Find Macs NOT assigned to a site

Unfortunately there is no criteria for "Assigned to Site" or something like that, so you won't be able to make a Smart Group or search for that, even if you are a global/full Jamf admin. *

This is something you can get from an API query though, so you might have to go that route.

* FWIW, I've always felt that a global Jamf admin should have access to such a criteria when searching. I understand why something like that wouldn't be valid for a Site admin, since by design, they can only see or pull up devices in their own site anyway, but if I'm a global admin then when shouldn't I be able to search by site? It's one reason the Site feature has left me wanting since its introduction. It feels half baked to me.

At my previous company, we just used a smart group where we left site as blank for the criteria and this showed us all computers not assigned to a site. We don't use sites where I current work, so I can't create a screen shot to show the search or test that this still works as expected.

When I used Sites on a previous client, I made enrollment accounts based on Sites so as to have a way to segregate them...it worked well, but it's kinda moot if you've already been enrolled. 

We did this for companies with lots of smaller groups that we needed to deliver different configs to. 

I had a similar issue. I made a post about a workournd I created here: https://community.jamf.com/t5/jamf-pro/custom-extension-attribute-based-on-site/m-p/228424#M216665

Basically I created a custom extension attribute named "Site". Then I used an API script to read the site of each computer, and write the data to that EA. Then you can use that EA in searches or groups. There's not a great other way to do it. 

As mm2270 mentioned, this isn't a feature of Jamf Pro -- even though there's numerous Feature Requests asking for it for years....
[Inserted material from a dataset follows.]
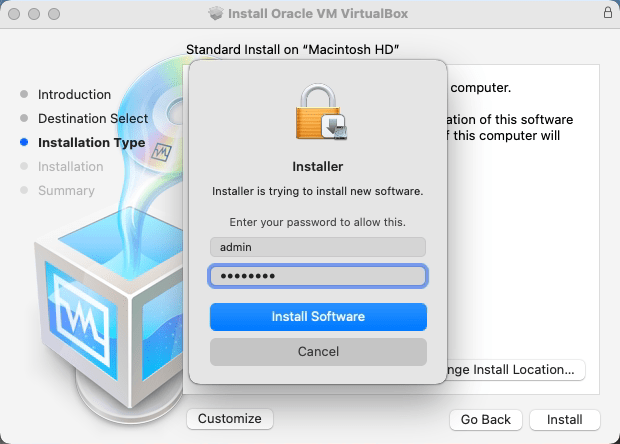Click the padlock icon in the Installer dialog

[318, 111]
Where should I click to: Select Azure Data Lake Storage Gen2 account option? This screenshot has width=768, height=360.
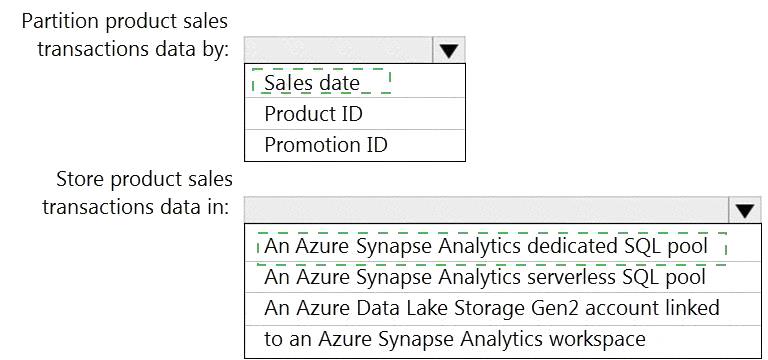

You can do this several different ways:

1. Create an Extension Attribute that you assign the devices' current Sites to that EA and then you can utilize that EA in an Advanced Search like you normally would any other criteria item.  You could do this one of three ways:

   1. Create a Config Profile with a custom payload domain (e.g. org.my.AboutMac) and include the Site variable in a dictionary <dict><key>Site</key><string>$Site</string></dict>) which you can then simply use defaults read /Library/Managed\\ Preferences/org.my.AboutMac.plist Site in an EA Script to collect the EA

      1. However, this isn't dynamic if you have devices that switch between Sites; i.e. it will never change or if you devices that aren't actively checking in, it won't work -- and this only works for Macs

   2.  Create a Policy, as swapple mentioned, that writes the Site to a file and collect the info via the method above
   3. Run a script that sets this value on every device using the API. This is what I do and have shared before and others utilize. Here's my script: jamf_assignSiteEA.ps1; some notes:

      1. This is a PowerShell script as I run it on a Windows box that runs other automated tasks that my team has setup

         1. It runs nightly and dumps to a log file for review

         2. It checks if the current Site is the same as the Site EA; if it is, it does nothing, if it isn't, it updates the Site EA

            1. Duplicate records will cause an issue here -- the API cannot handle this

            2. Every time the API is used to change a device record, Jamf Pro acts like that is a "Inventory Update" even though it isn't -- this is a known issue with Jamf Pro that Jamf has yet to fix even though there are numerous Feature Requests asking for it

2. Create a Smart Group in each Site with zero criteria items. This will give you a managed device count for that Site.

   1. I don't like to suggest creating Smart Groups that will be used for reporting....and remember you'll need two Smart Groups per Site (one for computers and one for mobile devices) for nothing more than this need will cause unnecessary overhead in your Jamf Pro Server.